-- Records for this task follows --
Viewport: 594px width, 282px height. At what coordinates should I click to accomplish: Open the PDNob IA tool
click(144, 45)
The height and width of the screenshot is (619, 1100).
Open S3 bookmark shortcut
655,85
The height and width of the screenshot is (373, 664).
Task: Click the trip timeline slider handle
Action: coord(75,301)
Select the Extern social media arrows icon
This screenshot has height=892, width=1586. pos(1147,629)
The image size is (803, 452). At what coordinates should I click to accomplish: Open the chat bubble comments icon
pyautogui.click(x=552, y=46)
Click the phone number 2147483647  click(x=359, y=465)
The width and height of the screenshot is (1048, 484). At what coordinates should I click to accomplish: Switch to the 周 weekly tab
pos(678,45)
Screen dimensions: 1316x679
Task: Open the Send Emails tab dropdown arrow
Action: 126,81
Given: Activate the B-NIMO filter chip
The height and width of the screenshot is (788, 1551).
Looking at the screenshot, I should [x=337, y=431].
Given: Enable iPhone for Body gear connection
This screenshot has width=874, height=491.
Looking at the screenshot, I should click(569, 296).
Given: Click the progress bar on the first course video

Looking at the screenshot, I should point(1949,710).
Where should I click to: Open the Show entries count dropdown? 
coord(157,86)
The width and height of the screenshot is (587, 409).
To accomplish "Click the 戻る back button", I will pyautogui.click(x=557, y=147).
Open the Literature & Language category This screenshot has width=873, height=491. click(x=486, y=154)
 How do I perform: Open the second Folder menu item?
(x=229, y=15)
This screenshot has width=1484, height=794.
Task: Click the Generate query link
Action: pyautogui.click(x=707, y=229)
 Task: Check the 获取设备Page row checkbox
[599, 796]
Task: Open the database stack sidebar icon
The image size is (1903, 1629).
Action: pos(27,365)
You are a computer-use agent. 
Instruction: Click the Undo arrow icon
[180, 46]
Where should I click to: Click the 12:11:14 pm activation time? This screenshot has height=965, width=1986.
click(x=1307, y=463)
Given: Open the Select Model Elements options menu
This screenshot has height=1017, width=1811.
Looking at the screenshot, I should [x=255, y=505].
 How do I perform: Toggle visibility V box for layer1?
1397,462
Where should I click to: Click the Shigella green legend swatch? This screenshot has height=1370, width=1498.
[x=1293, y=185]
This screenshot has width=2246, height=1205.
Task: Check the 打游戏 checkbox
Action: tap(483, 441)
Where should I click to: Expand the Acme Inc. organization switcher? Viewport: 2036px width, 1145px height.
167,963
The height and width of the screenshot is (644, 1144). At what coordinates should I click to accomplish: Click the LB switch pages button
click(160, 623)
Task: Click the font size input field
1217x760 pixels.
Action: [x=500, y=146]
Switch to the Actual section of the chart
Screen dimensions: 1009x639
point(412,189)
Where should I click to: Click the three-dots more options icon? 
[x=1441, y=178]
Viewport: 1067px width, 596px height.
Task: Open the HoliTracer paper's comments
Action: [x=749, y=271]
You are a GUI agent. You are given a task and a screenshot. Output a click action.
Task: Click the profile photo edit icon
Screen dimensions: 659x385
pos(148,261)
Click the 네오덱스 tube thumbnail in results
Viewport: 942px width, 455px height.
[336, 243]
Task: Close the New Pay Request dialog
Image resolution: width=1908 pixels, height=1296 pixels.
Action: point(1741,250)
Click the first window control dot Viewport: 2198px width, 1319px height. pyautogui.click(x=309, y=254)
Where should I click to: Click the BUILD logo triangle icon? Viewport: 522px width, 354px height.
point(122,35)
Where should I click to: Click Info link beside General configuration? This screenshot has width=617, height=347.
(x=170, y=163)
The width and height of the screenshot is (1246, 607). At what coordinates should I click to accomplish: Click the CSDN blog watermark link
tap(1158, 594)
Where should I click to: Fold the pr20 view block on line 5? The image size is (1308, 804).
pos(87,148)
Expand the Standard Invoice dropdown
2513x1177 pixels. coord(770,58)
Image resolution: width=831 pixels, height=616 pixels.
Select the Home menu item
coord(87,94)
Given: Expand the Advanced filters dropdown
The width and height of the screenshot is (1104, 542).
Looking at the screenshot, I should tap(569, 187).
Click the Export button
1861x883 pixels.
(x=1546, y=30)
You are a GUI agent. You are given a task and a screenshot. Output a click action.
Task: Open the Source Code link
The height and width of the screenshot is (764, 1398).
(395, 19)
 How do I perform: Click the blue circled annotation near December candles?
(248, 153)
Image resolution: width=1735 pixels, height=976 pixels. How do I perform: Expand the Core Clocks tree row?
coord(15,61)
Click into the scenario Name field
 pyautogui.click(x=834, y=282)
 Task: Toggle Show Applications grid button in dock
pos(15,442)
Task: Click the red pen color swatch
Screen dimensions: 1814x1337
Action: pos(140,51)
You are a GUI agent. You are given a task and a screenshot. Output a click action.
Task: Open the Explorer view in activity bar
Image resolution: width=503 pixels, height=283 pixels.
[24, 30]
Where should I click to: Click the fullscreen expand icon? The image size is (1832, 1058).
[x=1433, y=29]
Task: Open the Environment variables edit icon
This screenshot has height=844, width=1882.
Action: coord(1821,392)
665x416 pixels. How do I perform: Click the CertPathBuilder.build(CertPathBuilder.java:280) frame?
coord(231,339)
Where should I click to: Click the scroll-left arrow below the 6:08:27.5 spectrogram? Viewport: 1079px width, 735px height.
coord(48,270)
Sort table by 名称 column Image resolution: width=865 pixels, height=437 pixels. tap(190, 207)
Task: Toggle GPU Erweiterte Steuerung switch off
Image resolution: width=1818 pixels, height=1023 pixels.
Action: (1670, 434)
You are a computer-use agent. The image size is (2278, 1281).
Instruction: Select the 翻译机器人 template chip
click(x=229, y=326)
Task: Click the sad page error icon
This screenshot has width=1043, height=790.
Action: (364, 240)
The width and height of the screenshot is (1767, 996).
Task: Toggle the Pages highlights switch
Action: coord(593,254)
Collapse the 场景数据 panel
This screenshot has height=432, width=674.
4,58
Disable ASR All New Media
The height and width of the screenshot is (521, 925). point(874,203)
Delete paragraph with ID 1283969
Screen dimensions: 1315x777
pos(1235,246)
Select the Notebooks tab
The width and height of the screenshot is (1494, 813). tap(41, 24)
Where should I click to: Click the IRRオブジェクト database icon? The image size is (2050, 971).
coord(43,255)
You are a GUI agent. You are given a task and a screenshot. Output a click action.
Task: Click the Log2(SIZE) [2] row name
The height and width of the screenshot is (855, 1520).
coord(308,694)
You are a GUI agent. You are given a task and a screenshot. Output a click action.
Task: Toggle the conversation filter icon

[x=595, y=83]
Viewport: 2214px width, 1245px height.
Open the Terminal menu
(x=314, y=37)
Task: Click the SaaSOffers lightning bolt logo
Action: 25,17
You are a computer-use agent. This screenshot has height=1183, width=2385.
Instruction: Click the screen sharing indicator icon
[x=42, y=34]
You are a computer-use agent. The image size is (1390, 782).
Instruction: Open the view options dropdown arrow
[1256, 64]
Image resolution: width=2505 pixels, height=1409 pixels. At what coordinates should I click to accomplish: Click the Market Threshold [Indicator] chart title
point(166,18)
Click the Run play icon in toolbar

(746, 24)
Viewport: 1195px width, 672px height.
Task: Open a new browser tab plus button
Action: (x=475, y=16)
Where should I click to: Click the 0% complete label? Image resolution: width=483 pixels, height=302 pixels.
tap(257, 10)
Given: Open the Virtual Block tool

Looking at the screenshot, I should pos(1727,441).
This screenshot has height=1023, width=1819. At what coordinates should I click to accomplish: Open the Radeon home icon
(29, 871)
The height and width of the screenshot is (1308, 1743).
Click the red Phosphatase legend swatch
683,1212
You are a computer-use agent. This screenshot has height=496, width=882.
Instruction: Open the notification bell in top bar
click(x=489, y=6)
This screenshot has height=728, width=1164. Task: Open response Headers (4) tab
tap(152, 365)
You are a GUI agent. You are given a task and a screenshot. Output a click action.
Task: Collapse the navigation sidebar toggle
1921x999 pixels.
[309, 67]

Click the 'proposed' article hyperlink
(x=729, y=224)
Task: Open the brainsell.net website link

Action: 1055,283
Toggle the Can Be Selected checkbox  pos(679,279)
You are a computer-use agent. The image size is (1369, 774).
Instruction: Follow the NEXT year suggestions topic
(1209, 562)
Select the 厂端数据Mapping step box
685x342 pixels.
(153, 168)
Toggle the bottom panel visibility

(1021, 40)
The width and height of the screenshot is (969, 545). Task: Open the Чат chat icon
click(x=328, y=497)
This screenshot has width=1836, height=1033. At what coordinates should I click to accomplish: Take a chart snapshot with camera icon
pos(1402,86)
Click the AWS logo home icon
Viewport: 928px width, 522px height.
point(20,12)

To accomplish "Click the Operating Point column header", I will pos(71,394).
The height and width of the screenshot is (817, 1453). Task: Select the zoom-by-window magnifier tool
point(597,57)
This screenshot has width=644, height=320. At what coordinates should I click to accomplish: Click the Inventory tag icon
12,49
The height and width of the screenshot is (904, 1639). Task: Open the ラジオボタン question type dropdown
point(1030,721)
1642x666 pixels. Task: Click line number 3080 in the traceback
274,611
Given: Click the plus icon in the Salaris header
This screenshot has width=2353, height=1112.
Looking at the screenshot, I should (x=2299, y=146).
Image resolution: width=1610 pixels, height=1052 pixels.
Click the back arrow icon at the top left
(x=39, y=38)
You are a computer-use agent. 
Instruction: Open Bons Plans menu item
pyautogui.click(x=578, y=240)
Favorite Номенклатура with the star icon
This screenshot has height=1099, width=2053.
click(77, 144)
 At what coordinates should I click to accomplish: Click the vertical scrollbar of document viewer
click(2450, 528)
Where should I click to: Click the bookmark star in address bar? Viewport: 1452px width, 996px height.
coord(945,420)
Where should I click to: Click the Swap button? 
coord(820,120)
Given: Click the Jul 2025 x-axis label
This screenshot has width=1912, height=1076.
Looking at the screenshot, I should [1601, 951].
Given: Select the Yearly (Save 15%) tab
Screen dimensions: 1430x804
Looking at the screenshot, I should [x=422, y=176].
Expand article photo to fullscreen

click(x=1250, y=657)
-- Records for this task concluded --
▸ What this task involves
Search the entries above for the word "edit", and copy every line where it occurs.

▸ Reply
Task: Click the profile photo edit icon
Task: Open the Environment variables edit icon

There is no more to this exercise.